----- RECORDS FOR THIS TASK -----

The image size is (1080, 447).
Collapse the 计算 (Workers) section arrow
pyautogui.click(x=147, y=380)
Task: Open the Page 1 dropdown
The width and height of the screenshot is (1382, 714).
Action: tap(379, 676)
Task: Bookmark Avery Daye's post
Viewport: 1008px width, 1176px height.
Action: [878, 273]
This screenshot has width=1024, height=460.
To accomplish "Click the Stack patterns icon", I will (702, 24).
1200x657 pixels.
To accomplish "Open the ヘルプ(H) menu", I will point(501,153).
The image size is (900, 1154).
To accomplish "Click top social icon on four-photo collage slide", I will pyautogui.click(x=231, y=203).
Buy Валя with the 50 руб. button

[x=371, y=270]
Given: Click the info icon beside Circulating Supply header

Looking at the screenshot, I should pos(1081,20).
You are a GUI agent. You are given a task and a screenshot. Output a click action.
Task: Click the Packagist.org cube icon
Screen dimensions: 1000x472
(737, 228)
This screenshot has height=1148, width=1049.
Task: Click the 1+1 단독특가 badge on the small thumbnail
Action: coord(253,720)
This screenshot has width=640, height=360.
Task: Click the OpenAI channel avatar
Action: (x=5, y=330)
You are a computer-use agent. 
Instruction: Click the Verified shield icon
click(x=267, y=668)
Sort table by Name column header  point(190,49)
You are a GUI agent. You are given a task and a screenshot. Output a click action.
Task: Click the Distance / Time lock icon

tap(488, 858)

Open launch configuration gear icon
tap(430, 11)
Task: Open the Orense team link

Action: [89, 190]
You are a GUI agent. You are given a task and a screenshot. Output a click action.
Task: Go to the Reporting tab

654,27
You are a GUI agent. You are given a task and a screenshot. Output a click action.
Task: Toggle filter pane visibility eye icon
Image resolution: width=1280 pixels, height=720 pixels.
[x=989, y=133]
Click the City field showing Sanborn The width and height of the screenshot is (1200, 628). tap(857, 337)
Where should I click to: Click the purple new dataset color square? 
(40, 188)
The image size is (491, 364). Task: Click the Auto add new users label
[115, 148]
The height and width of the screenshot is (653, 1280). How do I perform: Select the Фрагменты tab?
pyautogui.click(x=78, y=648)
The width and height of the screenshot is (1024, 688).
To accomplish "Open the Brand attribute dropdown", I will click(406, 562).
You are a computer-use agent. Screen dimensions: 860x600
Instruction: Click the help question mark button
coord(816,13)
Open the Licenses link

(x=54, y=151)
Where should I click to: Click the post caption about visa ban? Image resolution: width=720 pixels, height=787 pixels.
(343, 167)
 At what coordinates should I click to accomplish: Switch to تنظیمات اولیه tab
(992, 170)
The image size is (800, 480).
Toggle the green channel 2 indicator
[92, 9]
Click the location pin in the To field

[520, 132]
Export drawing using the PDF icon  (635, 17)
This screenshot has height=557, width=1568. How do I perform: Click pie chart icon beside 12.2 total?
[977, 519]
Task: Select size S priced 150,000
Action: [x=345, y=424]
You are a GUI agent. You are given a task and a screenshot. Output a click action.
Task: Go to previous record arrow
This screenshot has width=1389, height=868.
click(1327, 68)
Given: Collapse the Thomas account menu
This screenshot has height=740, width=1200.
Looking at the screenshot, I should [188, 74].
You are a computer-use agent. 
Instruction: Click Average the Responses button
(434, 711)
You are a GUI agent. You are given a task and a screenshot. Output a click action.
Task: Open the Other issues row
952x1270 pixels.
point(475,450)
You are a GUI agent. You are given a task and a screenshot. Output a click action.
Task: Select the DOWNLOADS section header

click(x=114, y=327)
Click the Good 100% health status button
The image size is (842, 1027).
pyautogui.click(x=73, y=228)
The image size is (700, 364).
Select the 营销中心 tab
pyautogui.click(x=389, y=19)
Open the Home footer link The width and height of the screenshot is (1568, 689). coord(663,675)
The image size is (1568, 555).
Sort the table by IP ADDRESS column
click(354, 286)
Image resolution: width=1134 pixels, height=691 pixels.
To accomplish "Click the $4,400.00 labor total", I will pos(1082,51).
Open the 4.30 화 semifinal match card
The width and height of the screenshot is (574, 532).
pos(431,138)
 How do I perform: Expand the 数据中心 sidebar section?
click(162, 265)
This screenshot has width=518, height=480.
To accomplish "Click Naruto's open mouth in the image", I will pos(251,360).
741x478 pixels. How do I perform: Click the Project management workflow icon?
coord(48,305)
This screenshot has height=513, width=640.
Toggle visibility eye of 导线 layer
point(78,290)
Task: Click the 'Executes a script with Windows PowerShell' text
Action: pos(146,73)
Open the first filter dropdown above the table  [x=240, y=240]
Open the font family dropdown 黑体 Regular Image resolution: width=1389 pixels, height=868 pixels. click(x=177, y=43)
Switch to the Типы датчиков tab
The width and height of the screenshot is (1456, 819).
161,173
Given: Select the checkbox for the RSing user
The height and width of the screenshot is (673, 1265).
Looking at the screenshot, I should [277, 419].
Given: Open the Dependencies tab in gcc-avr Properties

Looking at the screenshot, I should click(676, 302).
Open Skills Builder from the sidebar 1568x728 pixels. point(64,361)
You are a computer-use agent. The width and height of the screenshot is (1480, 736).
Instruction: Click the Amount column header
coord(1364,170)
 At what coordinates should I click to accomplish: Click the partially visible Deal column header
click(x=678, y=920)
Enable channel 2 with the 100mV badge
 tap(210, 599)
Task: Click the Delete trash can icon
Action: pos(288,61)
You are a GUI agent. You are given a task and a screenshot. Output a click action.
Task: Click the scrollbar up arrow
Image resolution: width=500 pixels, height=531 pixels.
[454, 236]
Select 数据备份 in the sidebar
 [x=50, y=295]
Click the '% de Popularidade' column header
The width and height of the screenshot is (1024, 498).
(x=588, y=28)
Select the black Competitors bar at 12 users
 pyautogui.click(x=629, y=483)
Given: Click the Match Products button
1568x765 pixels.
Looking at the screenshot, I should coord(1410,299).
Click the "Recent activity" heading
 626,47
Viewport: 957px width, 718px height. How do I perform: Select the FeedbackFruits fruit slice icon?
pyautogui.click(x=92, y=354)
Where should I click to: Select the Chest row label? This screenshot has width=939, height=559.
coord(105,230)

-----

- [YOUR OBJECTIVE]:
Lines in the data holding the word "filter": count them and say how many, nothing more.

- [ANSWER TO THE PROBLEM]:
2